Metadata-Version: 1.0
Name: libleipzig
Version: 1.2
Summary: wortschatz.uni-leipzig.de binding
Home-page: http://github.com/lehmannro/libleipzig-python/
Author: Robert Lehmann
Author-email: libleipzig@robertlehmann.de
License: GPLv3
Description: =================================================
         libleipzig -- wortschatz.uni-leipzig.de binding
        =================================================
        
        **libleipzig-python** provides a wrapper to the web services provided by the
        `Deutscher Wortschatz`_ project of the University of Leipzig.  **Deutscher
        Wortschatz** is a German database of text corpora and can be utilized to
        analyze and contextualize words in the thesaurus.  *libleipzig* currently
        supports all public service calls.  These do not require authentication and are
        provided `free of charge`_ for private or scientific purposes (even though you
        can supply Level-2 credentials for rate limiting purposes).
        
        .. _Deutscher Wortschatz: http://wortschatz.uni-leipzig.de/
        .. _free of charge: http://wortschatz.uni-leipzig.de/use.html
        
        .. contents::
        
        .. attention:: libleipzig prefetches__ *all* service interfaces on initial
           load.
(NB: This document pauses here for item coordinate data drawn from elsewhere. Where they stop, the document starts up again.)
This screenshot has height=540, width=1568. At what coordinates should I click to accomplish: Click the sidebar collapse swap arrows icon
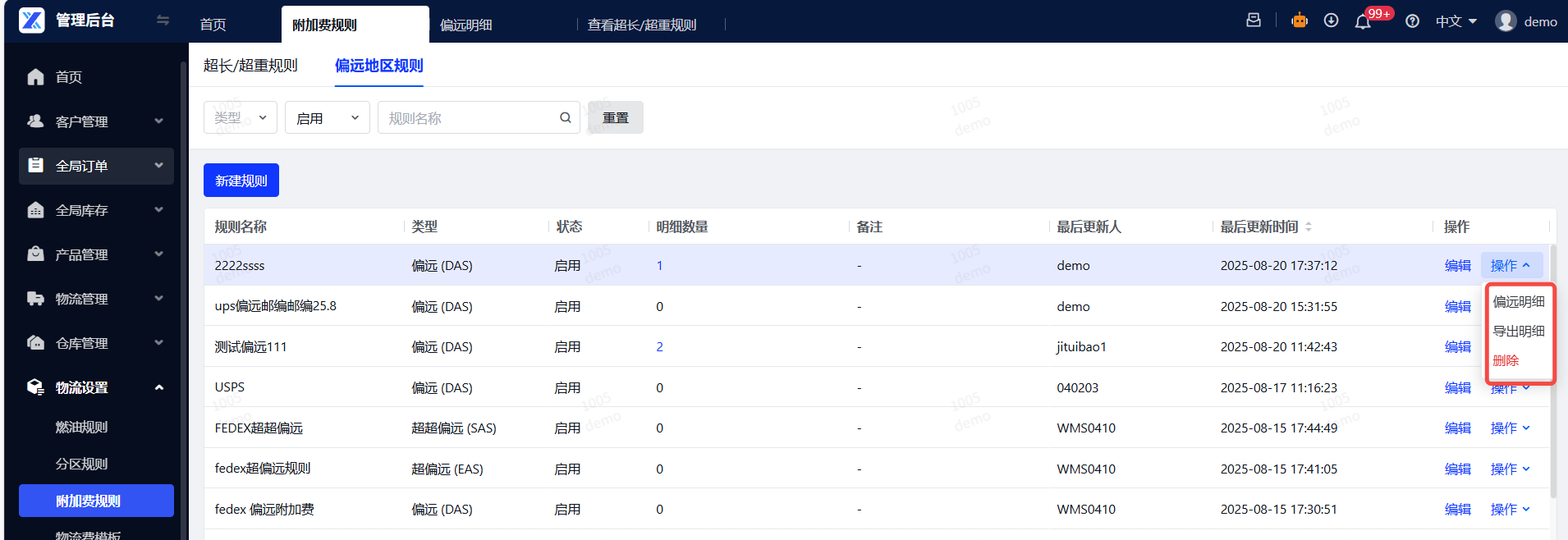[x=163, y=21]
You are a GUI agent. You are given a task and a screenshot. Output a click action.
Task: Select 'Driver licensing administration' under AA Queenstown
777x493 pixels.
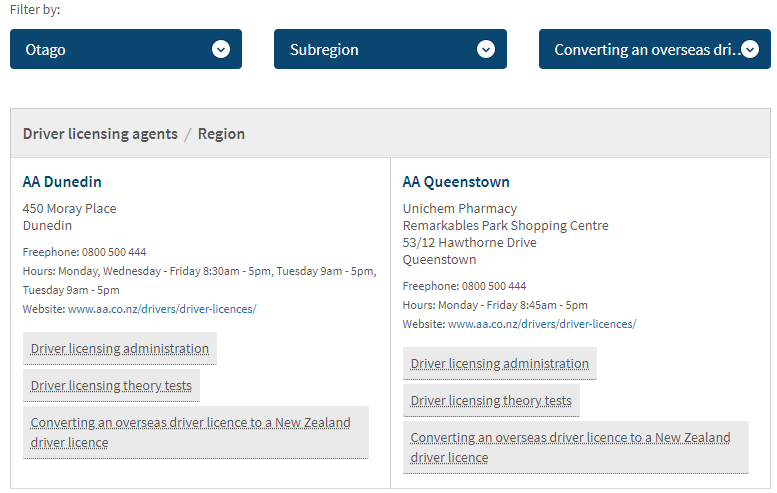(500, 364)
This process requires an Internet connection.
        
           Subsequent ``import``\ s use indefinitely cached definitions (WSDL files).
        
           __ https://fedorahosted.org/suds/wiki/Documentation#PERFORMANCE
        
        
        Example
        -------
        
        >>> from libleipzig import * # might take some time initially
        >>> r = Baseform(u"Schlangen")
        >>> r # doctest: +NORMALIZE_WHITESPACE
        [(Grundform: u'Schlange', Wortart: u'N'),
         (Grundform: u'Schlangen', Wortart: u'S')]
        >>> r[0].Grundform
        u'Schlange'
        >>> help(Baseform) # doctest: +NORMALIZE_WHITESPACE
        Help on function Baseform in module libleipzig.protocol:
        Baseform(*vectors, **options)
            Baseform(Wort) -> Grundform, Wortart
                Return the lemmatized (base) form.
        >>>
        
        .. **
        
        Dependencies
        ------------
        
        - Python 2.5 or later 2.x releases
        - suds_ 0.3.9 or later
        
        .. _suds: https://fedorahosted.org/suds/#Resources
        
        Service calls
        -------------
        
        Every service calls takes exactly its request parameters (as defined in the
        `list of webservices`__) as positional or keyword arguments and accepts a
        number of generic options:
        
        auth
          Authentication credentials;  a tuple of (username, password).
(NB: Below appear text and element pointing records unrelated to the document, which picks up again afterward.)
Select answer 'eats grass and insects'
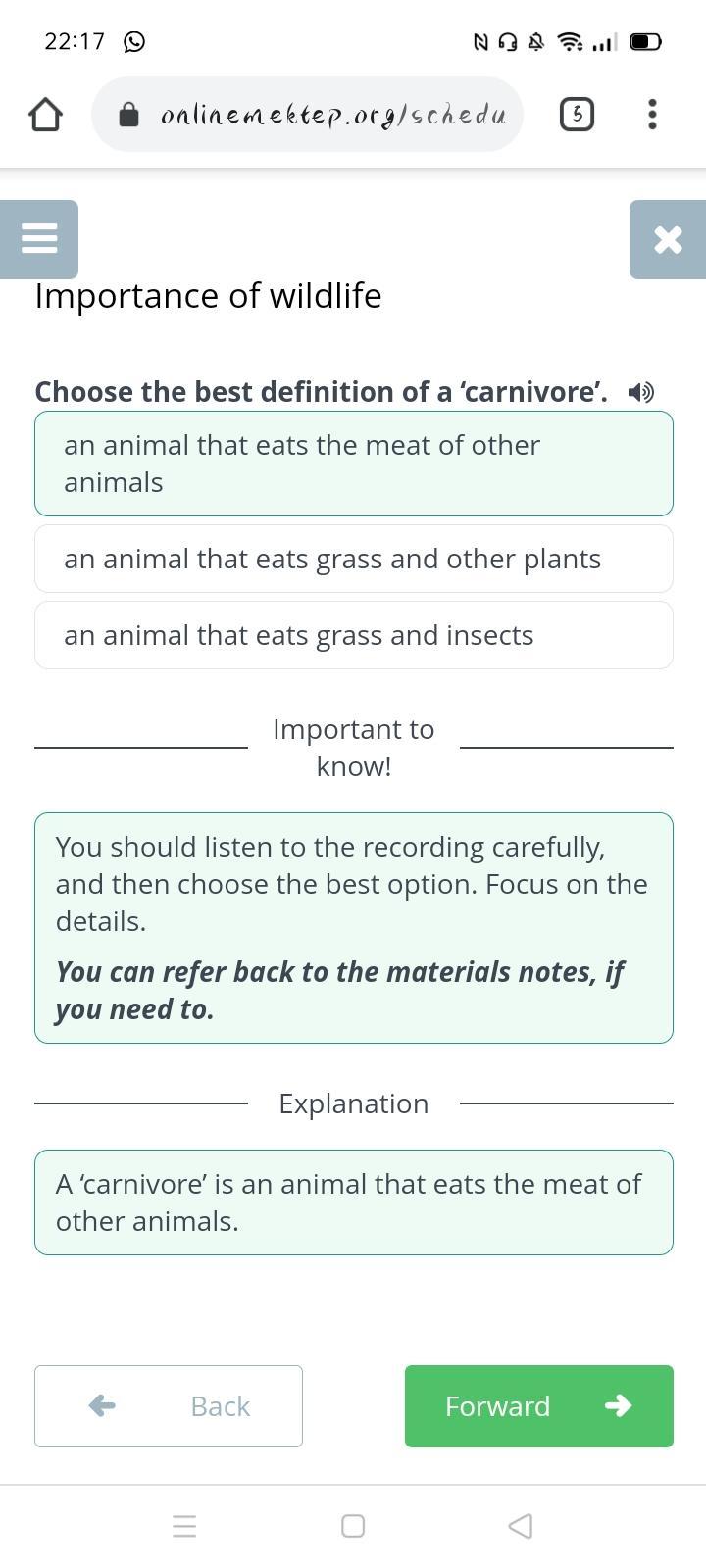 point(353,635)
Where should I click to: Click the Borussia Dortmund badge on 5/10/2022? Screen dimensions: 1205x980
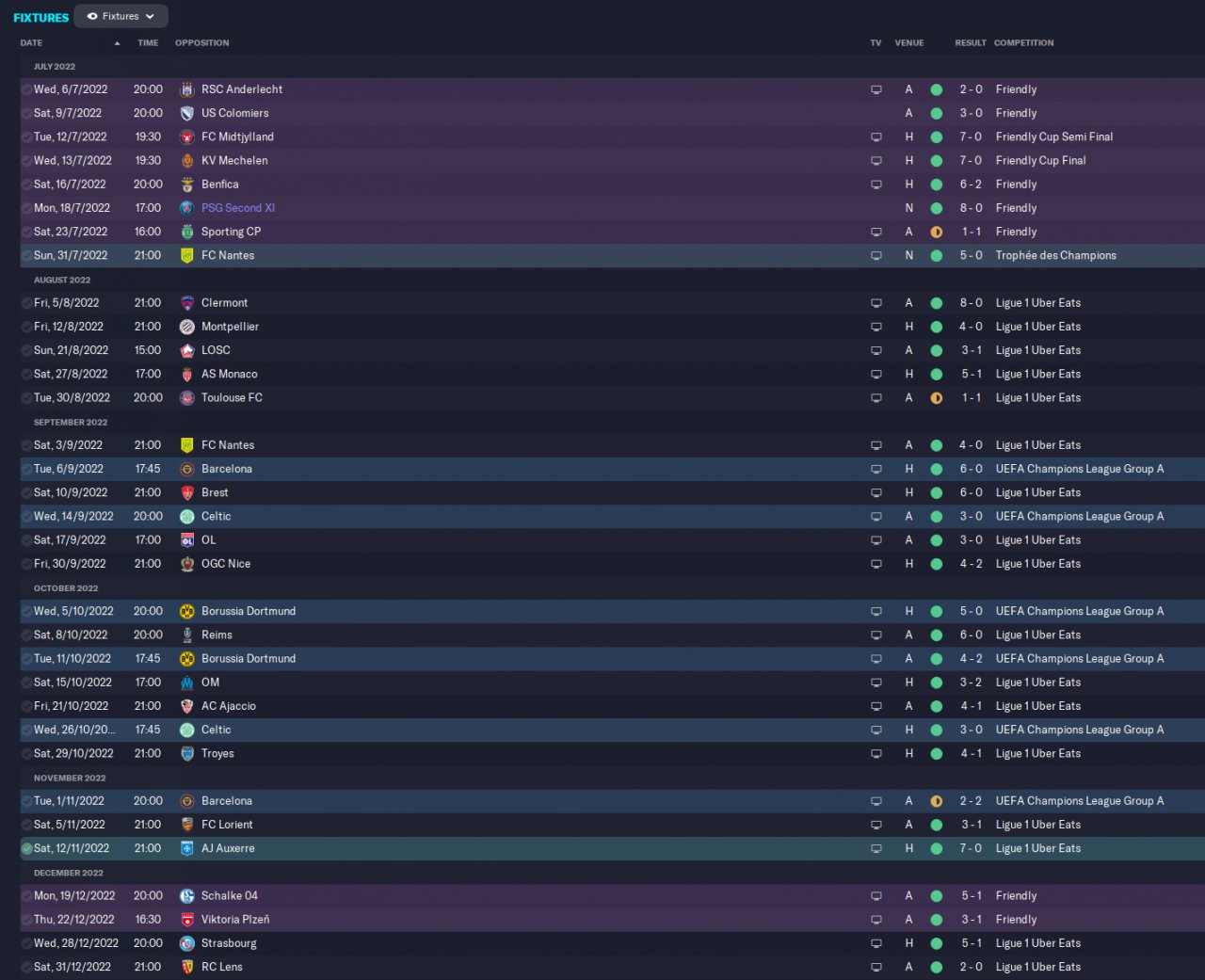tap(186, 611)
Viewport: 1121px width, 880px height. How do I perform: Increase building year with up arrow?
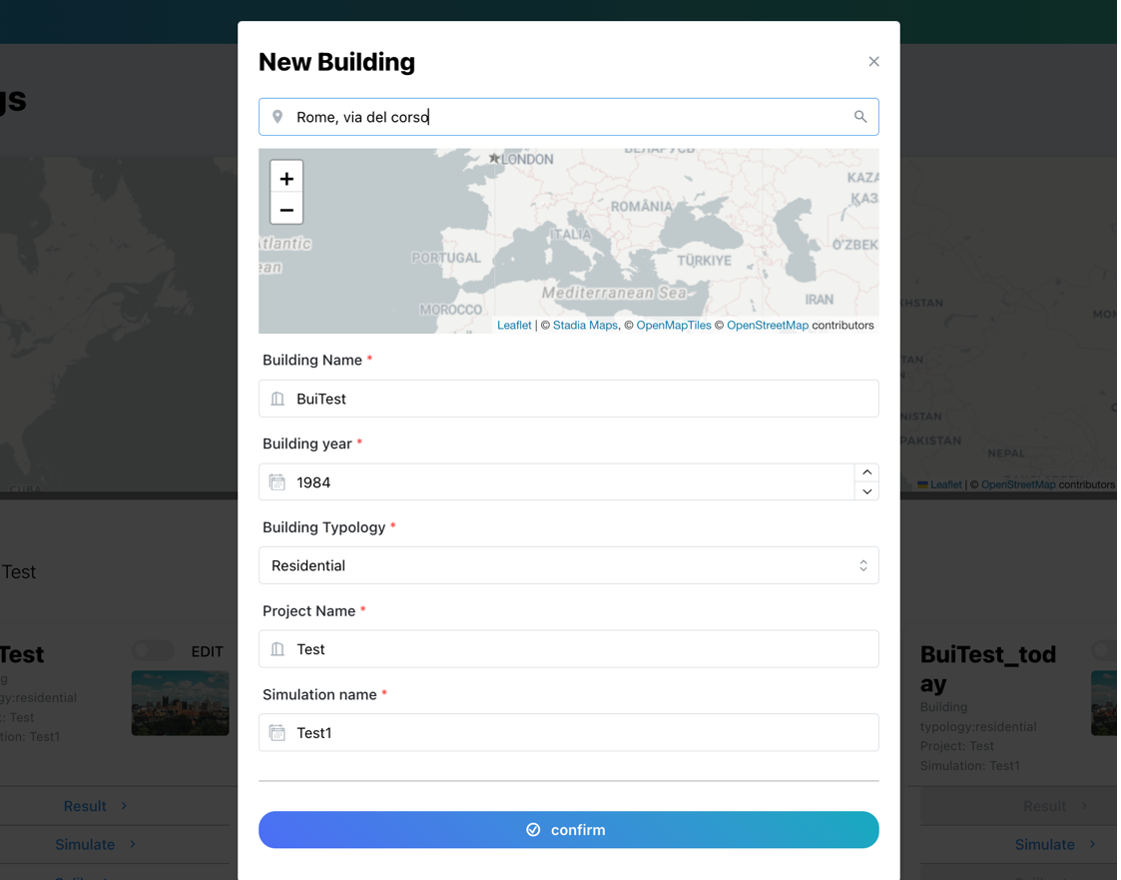(867, 472)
          See `Authentication`_.
        corpus
          Language corpus;  a string identifier.
          See `Corpora`_.
        
        __ http://wortschatz.uni-leipzig.de/axis/servlet/ServiceOverviewServlet
        
        Corpora
        -------
        
        The project collects corpora in a variety of languages, German (*de*) only
        being the largest one and thus the default.  According to the reference
        implementation the following corpora are available (those marked with asterisks
        actually worked as of the time of writing):
        
        * de* (default)
        * en*
        * es*
        * fr*
        * fr05*
        * fr05_100K
        * fr05_1M
        * fr05_300K
        * fr05_3M*
        * it*
        * it100K
        * it300K
        * it10M
        * it3M
        * nl*
        * nl100K
        * nl300K
        * nl1M
        
        Note that these collections are not as comprehensive as the German corpus and
        thus might only provide selected services.  Most often these are the simple
        text processing calls such as ``RightNeighbours``.  You can use these corpora
        in libleipzig by supplying the ``corpus`` parameter to any of the service
        calls:
        
        >>> import libleipzig
        >>> libleipzig.Cooccurrences("programming", 0, 1, corpus="en")
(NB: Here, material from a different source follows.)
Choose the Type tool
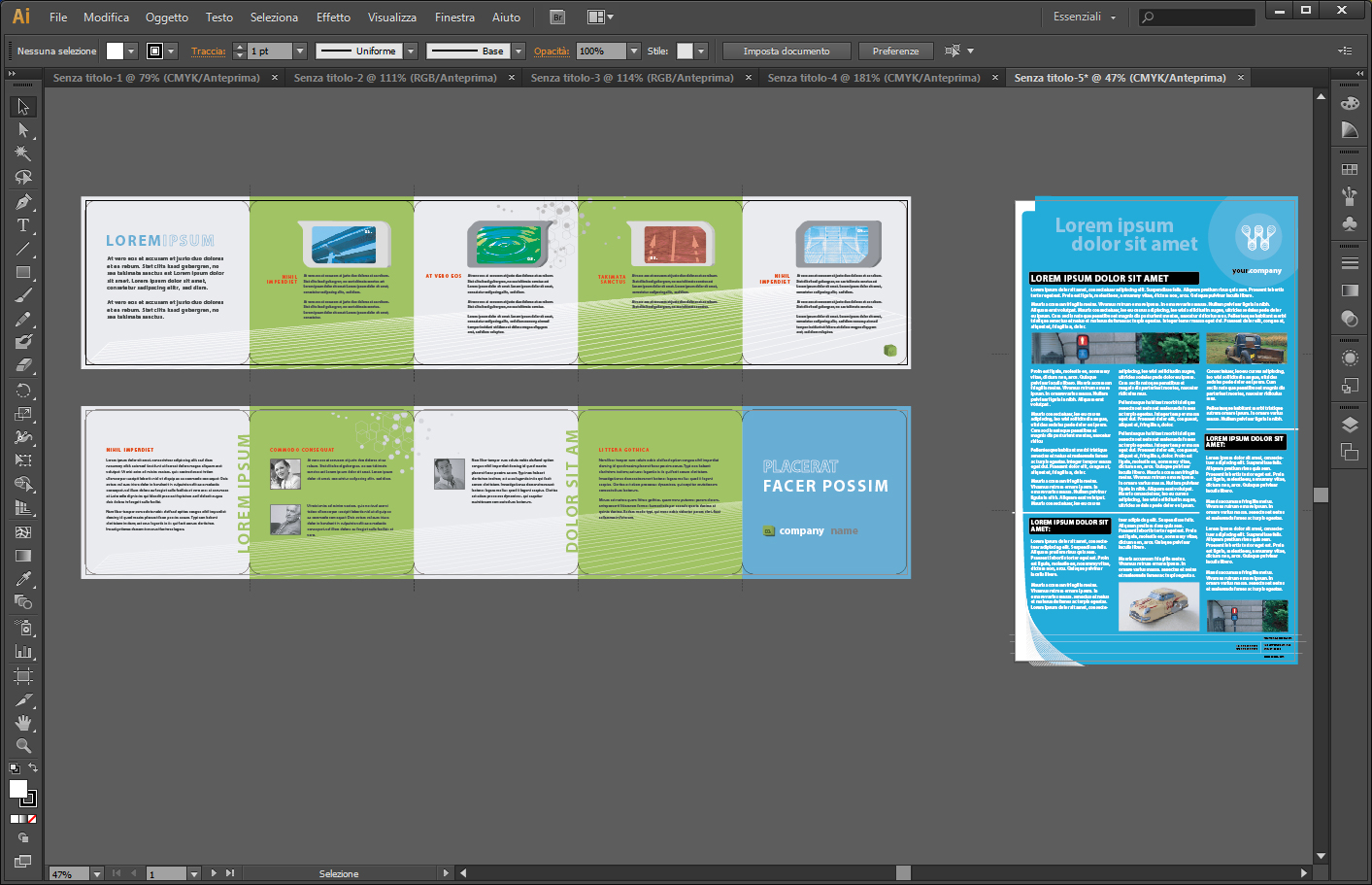This screenshot has height=885, width=1372. click(x=23, y=225)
        [(Wort: u'programming', Kookkurrenz: u'language', Signifikanz: u'4152')]
        
        Authentication
        --------------
        
        You can increase your rate limit or gain access to private services by
        supplying authentication credentials to a service call::
        
            Baseform("programming", auth=("username", "password"))
        
        Public service calls can be accessed with the combination anonymous/anonymous,
        which is also the default.  If you wish to persist your credentials among
        several calls (to the same service) you can save them in the service::
        
            Baseform.set_credentials("username", "password")
            Baseform("programming")
        
        You should only use the former syntax if you care about thread-safety or do not
        want to expose your credentials through the service's transport metadata for
        all of the program's runtime.
        
        Troubleshooting
        ---------------
        
        For unauthenticated service calls the server might raise errors such as the
        following::
        
            suds.WebFault: Server raised fault:
            'java.lang.Exception: Communication link failure,
                                  message from server: "Server shutdown in progress"'
        
        This is the API's way to impose rate limits on anonymous users.  See
        `Authentication`_ for a way to avoid this issue.
        
        Changelog
        ---------
        
        1.2
          * Added persistable authentication support.
          * Added authentication support.
          * Added different corpora to services.
          * Exposed ``WebFault`` error condition.
          * Extended service parameter by generic options.
        
        1.1
          * Bumped suds version to 0.3.9.
          * Fixed numerous unicode issues and pointed out potential pitfalls.
          * Fixed caching to be persistent but lazy.
          * Upgraded virtual environment to incremental build steps.
          * Pushed tests into installed package.
        
Platform: UNKNOWN
Classifier: Environment :: Web Environment
Classifier: License :: OSI Approved :: GNU General Public License (GPL)
Classifier: Natural Language :: German
Classifier: Topic :: Text Processing :: Linguistic